If you are doing a lot of significance tests you need to adjust the p-level to divide by the number of implicit comparisons, so e.g. only accept p<0.001 if running ine test per day.
Alternatively just do thompson sampling until one variant dominates.
To expand, p value tells you significance (more precisely the likelihood of the effect if there were no underlying difference). But if you observe it over and over again and pay attention to one value, you've subverted the measure.
Thompson/multi-armed bandit optimizes for outcome over the duration of the test, by progressively altering the treatment %. The test runs longer, but yields better outcomes while doing it.
It's objectively a better way to optimize, unless there is time-based overhead to the existence of the A/B test itself. (E.g. maintaining two code paths.)
The p value is the risk of getting an effect specifically due to sampling error, under the assumption of perfectly random sampling with no real effect. It says very little.
In particular, if you aren't doing perfectly random sampling it is meaningless. If you are concerned about other types of error than sampling error it is meaningless.
A significant p-value is nowhere near proof of effect. All it does is suggestively wiggle its eyebrows in the direction of further research.
Many years ago I was working for a large gaming company and I was the one who developed a very optimal and cheap way to split any cluster of users into A/B groups. The company was extremely happy with how well that worked. However I did some investigation on my own a year later to see how the business development people were using it and... Yeah, pretty much what you said. They were literally brute forcing different configuration until they(more or less) got the desired results.
Microsoft has a seed finder specifically aimed at avoiding a priori bias in experiment groups, but IMO the main effect is pushing whales (which are possibly bots) into different groups until the bias evens out.
I find it hard to imagine obtaining much bias from a random hash seed in a large group of small-scale users, but I haven't looked at the problem closely.

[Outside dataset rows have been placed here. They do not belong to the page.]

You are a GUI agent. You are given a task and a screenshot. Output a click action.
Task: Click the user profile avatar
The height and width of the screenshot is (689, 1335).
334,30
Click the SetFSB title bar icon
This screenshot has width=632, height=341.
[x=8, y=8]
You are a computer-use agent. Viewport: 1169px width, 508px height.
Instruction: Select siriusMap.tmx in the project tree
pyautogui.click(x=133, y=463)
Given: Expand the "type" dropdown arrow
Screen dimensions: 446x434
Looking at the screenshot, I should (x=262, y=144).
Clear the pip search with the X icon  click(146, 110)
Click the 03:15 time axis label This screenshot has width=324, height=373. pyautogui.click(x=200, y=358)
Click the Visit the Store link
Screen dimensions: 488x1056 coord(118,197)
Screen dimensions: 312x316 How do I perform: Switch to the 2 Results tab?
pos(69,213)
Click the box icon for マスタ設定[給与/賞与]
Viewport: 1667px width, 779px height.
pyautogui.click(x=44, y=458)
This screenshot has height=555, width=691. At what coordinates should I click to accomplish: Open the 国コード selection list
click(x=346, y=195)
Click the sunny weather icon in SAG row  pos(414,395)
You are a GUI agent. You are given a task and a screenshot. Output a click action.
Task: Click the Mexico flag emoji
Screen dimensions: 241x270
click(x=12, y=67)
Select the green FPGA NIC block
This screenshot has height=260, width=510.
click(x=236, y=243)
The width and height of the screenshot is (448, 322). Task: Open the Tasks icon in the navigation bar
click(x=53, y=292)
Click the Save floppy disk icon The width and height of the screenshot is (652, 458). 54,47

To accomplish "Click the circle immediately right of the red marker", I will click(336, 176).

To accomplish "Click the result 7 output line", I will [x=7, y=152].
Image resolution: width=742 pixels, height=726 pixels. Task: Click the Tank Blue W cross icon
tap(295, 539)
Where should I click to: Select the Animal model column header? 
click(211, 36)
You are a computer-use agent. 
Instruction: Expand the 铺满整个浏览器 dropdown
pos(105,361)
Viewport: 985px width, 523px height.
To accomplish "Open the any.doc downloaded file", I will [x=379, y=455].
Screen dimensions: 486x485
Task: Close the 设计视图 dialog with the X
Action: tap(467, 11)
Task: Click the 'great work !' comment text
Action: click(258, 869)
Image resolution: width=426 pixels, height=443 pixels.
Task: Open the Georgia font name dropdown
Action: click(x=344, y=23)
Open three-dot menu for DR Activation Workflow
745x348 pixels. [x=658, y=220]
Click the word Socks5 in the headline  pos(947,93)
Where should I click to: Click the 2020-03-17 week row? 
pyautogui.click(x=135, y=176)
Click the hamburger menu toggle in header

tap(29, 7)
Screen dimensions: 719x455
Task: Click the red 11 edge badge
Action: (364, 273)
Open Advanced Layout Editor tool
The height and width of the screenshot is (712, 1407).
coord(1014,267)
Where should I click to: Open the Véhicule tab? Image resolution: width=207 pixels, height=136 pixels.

We definitely saw bias, and it made experiments hard to launch until the system started pre-identifying unbiased population samples ahead of time, so the experiment could just pull pre-vetted users.
And yet this is the default. As commonly implemented, a/b testing is an excellent way to look busy, and people will actively resist changing processes to make them more reliable.
I think this is not unrelated to the fact that if you wait long enough you can get a positive signal from a neutral intervention, so you can literally shuffle chairs on the Titanic and claim success. The incentives are against accuracy because nobody wants to be told that the feature they've just had the team building for 3 months had no effect whatsoever.
This is surely more optimal if you do the statistics right? I mean I'm sure they didn't but the intuition that you can stop once there's sufficient evidence is correct.
Bear in mind many people aren’t doing the statistics right.
I’m not an expert but my understanding is that it’s doable if you’re calculating the correct MDE based on the observed sample size, though not ideal (because sometimes the observed sample is too small and there’s no way round that).
I suspect the problem comes when people don’t adjust the MDE properly for the smaller sample. Tools help but you’ve gotta know about them and use them ;)
Personally I’d prefer to avoid this and be a bit more strict due to something a PM once said: “If you torture the data long enough, it’ll show you what you want to see.”
I thought you were joking. ... After a while, I started expecting a comma after each and every word.